Mineralization concepts utilizing CO2 with industrial wastes. The objective of this topic area is to support technology development for innovative concepts that utilize CO2 to react with industrial wastes, such as tailings from mining operations (e.g., coal, metals, etc.), to stabilize the CO2 in mineral form that will result in salable products and/or recovery of valuable minerals or chemicals from these waste materials.

DOE previously supported research in CO2 mineralization which was focused only on the reaction of CO2 with serpentine minerals to permanently store the materials in a form that was disposable. Many of the waste stream tailings from previous mining operations have gone through extensive pre-processing that will be necessary to enhance the reaction with CO2. Mining waste also contains trace amounts of valuable materials (i.e., metals, other elements, hydrocarbons, etc.) that could be recovered while reacting CO2 with minerals, such as manganese and calcium to permanently store CO2 as carbonate rocks. Other industrial waste streams have to react with CO2 to form high-value chemicals and other products that might fixate CO2 (along with other waste streams) for permanent storage.

Novel physical and chemical processes for beneficial use of carbon.
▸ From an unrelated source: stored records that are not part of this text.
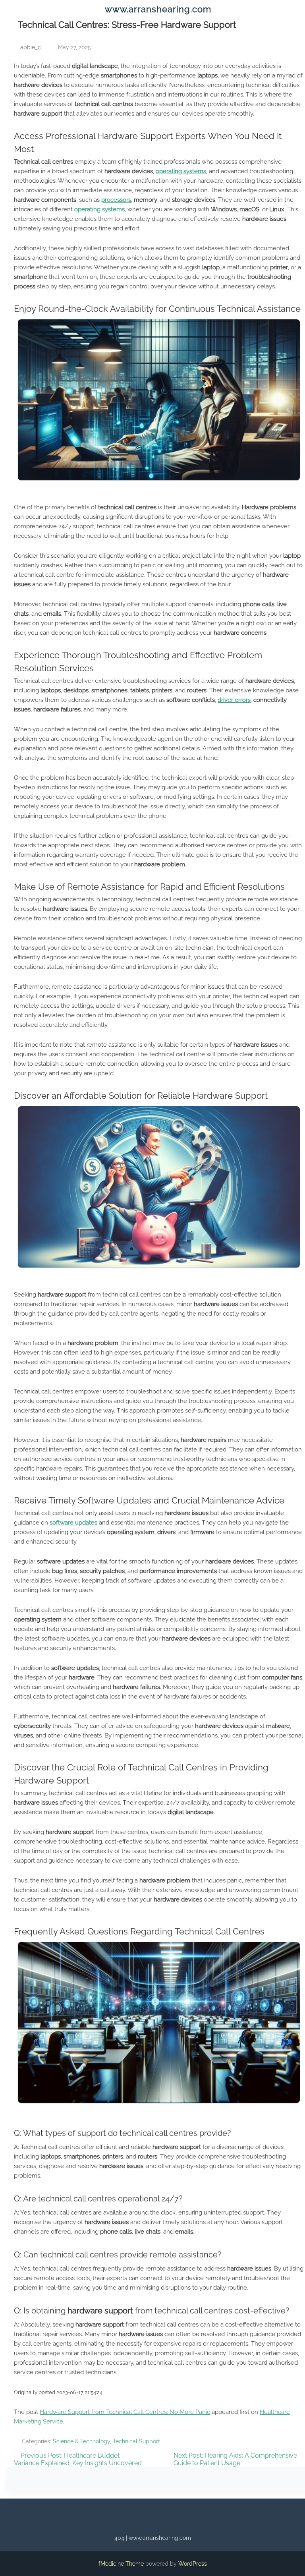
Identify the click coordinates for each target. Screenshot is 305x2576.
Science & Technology (81, 2441)
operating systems (181, 171)
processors (116, 199)
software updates (73, 1522)
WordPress (192, 2564)
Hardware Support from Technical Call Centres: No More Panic (125, 2412)
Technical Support (136, 2441)
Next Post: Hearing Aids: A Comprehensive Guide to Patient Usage (235, 2459)
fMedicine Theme (121, 2564)
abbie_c (30, 47)
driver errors (234, 699)
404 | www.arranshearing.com (152, 2538)
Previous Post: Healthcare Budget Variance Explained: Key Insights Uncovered (78, 2459)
The objective of this topic area is to demonstrate innovative concepts for beneficial CO2 use via novel physical and/or chemical conversion processes, which include high energy systems and nano-engineered catalysts that can transform CO2 into valuable products and chemicals (i.e., carbon fibers or plastics) while significantly reducing the energy demand/over potential required for the conversion process.

There exists some novel approaches to breaking the bonds between carbon and oxygen to generate carbon monoxide (CO), oxygen (O2), and/or elemental carbon that can be used as building blocks for the chemical industry. Research needs are focused on reducing energy demand, low cost materials or process designs, reaction stabilization to inhibit reverse reactions, process design, integration with the coal-fired power plant or other industrial source, and products certification. These approaches are expected to be early Technology Readiness Levels, typically 2-3.

Comments

HarveyD

Recycle CO2 into liquid fuels. Burning the liquid fuel with ICEVs and creating more CO2. What's the name of the game?

SJC

Reuse

SJC

If you want to sequester, use empty natural gas wells. Run combined cycle natural gas power plants, clean up the output then put the CO2 back in the ground for later use. While you are at it, use the waste heat for food processing.